What this exercise asks:
**1.** In the Andre Malraux passage, swap "caprice" for "whim" and reproduce the text between "(Note: no guarantee" and "is Andre Malraux.", inclusive.
**2.** Extend the Andre Malraux passage, picking up after its final sentence.

Given passage:
________________________

Author, revolutionary, liar. Wait, perhaps ‘creative assembler of semi-factual data’ might be a better way to describe the extraordinary life of Andre Malraux.

At the start of several revisionist Western movies, title cards tell the audience to beware. One of them begins the story thusly: “Maybe this isn’t the way it was, but it’s the way it should have been.” Another states: “What follows is true, mostly.” Still another says: “This story is true. Or if it isn’t, it should have been. And furthermore, the author does not give a plugged damn.”

(Note: no guarantee of total accuracy here; that is just how I remember things and so I put them into print.)

Believing in your own creations can be a virtue for an artist or writer, but when your public life is also something you’re formulating, what you get are caprice, fantasy, prevarication, wonder, and awe. In short, what you get is Andre Malraux.

________________________

Given records:
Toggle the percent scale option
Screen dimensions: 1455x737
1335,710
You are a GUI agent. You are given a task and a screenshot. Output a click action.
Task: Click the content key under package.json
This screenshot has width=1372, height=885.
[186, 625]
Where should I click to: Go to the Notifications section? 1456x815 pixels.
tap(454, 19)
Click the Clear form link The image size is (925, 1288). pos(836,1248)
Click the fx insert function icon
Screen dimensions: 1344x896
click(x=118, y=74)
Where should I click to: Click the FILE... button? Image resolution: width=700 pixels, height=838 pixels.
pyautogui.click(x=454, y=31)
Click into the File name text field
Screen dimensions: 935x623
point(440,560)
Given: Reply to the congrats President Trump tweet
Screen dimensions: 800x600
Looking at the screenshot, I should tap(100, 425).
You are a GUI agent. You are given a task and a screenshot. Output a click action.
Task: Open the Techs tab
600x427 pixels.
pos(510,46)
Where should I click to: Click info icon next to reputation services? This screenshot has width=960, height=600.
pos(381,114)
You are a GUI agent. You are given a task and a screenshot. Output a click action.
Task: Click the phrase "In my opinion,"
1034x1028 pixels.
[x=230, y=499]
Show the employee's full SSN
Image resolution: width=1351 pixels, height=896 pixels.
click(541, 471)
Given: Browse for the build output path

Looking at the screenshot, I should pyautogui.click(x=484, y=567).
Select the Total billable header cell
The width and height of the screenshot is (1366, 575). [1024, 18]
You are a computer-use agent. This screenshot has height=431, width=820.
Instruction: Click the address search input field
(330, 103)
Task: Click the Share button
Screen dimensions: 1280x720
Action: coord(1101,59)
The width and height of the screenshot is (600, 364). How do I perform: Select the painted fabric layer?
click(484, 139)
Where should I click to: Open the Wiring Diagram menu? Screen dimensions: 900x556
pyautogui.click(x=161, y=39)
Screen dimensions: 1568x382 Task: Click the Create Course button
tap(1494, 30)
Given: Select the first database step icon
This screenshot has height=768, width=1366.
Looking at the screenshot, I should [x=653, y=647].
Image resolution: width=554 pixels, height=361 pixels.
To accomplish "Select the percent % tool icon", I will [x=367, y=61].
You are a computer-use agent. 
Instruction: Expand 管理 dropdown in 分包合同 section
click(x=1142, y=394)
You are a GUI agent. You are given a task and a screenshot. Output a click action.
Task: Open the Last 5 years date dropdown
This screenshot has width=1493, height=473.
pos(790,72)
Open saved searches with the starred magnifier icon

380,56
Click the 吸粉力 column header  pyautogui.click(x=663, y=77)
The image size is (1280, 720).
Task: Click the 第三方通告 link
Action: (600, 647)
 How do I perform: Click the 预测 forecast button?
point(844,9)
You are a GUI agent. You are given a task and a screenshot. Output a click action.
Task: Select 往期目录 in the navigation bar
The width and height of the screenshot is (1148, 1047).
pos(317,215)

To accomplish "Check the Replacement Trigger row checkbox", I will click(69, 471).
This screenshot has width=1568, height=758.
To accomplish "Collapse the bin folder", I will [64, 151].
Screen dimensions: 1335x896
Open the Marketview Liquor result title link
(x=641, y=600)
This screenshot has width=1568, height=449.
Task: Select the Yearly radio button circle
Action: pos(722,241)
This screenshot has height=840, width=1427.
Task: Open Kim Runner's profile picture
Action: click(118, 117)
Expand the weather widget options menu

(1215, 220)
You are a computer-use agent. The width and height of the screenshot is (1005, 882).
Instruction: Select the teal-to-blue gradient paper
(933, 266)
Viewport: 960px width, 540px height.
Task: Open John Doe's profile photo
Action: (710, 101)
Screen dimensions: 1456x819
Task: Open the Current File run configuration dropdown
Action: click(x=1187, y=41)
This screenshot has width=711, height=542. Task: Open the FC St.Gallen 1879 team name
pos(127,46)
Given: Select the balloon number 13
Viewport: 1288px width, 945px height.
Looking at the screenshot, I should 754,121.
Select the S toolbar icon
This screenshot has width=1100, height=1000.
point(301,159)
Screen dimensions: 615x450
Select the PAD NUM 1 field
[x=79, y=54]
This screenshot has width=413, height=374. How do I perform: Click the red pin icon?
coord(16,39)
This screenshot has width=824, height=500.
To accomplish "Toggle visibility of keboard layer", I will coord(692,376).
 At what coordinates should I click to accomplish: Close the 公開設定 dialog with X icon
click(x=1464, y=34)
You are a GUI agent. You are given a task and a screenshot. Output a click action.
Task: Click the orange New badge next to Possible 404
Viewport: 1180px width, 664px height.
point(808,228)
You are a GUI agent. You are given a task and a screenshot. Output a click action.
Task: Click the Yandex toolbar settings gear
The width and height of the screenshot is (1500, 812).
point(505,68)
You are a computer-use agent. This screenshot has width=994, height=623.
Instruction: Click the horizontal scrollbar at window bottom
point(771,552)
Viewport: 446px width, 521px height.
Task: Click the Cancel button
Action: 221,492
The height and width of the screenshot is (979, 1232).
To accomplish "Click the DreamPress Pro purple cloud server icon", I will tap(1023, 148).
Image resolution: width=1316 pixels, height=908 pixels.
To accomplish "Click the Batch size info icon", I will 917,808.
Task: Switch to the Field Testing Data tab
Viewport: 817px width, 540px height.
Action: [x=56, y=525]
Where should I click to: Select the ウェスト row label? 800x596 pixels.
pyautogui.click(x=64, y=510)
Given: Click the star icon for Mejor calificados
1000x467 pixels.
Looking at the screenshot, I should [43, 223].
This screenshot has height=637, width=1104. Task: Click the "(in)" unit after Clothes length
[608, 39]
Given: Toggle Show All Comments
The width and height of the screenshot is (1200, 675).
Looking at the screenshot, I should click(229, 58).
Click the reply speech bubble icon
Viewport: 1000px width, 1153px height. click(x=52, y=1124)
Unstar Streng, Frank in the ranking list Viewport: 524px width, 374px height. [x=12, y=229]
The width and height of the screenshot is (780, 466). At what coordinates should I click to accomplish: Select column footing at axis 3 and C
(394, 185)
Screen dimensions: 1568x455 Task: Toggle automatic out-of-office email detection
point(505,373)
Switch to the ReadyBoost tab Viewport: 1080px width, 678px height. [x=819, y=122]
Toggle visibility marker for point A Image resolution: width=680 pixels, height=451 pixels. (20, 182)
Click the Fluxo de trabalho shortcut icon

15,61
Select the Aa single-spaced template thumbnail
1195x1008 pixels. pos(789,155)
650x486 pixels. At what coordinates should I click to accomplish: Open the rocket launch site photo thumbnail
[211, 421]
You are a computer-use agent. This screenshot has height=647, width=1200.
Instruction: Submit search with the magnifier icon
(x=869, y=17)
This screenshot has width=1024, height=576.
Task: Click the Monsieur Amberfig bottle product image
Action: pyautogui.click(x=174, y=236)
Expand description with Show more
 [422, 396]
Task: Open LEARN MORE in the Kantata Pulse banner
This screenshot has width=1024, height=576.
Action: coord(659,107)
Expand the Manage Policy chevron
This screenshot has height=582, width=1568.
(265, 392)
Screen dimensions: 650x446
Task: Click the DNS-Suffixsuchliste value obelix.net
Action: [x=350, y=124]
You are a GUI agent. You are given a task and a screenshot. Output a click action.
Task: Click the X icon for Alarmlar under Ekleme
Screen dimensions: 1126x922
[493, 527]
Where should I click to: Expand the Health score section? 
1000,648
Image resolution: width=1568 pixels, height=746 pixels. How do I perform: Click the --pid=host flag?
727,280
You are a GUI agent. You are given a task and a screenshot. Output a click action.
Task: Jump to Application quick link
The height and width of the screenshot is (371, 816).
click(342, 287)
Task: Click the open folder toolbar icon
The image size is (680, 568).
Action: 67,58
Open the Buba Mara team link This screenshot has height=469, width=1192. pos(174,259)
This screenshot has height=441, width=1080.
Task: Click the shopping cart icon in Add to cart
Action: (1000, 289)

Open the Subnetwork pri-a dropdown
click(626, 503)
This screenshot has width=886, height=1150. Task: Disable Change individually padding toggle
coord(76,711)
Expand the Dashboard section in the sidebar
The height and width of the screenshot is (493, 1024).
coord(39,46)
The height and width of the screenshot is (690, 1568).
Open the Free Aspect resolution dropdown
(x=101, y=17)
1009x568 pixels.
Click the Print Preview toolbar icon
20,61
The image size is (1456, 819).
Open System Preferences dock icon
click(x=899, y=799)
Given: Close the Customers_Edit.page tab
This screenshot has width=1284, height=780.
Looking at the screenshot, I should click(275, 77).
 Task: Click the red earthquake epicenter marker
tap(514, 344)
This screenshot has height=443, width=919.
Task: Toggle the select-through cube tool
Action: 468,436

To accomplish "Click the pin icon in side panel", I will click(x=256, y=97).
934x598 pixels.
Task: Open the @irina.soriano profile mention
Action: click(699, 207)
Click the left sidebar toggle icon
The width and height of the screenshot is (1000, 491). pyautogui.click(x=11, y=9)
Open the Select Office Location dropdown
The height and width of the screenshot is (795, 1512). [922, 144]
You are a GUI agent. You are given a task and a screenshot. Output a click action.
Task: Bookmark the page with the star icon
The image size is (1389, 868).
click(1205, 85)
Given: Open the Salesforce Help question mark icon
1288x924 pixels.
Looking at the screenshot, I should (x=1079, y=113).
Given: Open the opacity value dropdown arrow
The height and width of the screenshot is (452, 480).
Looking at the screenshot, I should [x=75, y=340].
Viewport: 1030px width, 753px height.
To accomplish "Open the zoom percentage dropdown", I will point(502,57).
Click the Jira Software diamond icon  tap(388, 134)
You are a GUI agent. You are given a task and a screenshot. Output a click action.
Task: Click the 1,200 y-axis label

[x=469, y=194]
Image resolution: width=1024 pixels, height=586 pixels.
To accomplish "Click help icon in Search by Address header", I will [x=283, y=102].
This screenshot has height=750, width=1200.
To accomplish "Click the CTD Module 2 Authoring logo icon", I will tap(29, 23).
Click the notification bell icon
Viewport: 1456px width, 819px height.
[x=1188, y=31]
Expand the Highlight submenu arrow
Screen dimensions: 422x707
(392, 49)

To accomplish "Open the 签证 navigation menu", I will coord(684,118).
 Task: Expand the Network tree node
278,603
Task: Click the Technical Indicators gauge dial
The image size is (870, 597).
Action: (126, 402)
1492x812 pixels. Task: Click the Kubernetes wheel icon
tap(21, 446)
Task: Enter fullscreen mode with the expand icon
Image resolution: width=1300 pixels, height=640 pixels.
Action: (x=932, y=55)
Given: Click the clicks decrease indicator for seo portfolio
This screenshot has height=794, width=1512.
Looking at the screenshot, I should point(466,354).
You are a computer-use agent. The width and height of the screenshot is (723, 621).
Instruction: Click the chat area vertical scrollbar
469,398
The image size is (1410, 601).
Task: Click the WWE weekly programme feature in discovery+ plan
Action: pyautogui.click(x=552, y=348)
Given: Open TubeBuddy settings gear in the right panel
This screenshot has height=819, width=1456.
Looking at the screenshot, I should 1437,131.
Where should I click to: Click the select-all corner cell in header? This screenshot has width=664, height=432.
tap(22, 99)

________________________

In response:
**1.**
(Note: no guarantee of total accuracy here; that is just how I remember things and so I put them into print.)

Believing in your own creations can be a virtue for an artist or writer, but when your public life is also something you’re formulating, what you get are whim, fantasy, prevarication, wonder, and awe. In short, what you get is Andre Malraux.

**2.**
Quick Sketch

Here are the brief biographical details of Malraux’s life: Born in Paris in 1901. Suffered from Tourette’s syndrome. Wrote bestselling novels and anti-establishment art history books. Founded the Indochina in Chains newspaper in protest of French colonialism. “Liberated” cultural artworks from the East. Fought in the Spanish Civil War and WWII (on the good sides). And had a decade-long career as a Minister in the French government.

Malraux: A LifeInteresting enough for a couple of lifetimes, but when you toss in Malraux’s dedication to mythmaking, you’ve got something that is continually fascinating. His affairs, feuds, altercations, interactions, and inventions are delicious to observe. Meanwhile, his appropriation of convenient — if not entirely accurate — details helped create the perception of a life that seemed Larger Than Reality.

In Malraux, Todd writes, “the journalist and the novelist are mixed together, to the disdain of literary purists.” In one chapter, Todd says Malraux isn’t in any particular city, “he is living in his novel.” Malraux “refers to himself at the time as le forcat de la plume — the convict of the pen.” And he describes the act of writing as “a permanent fistfight with oneself.”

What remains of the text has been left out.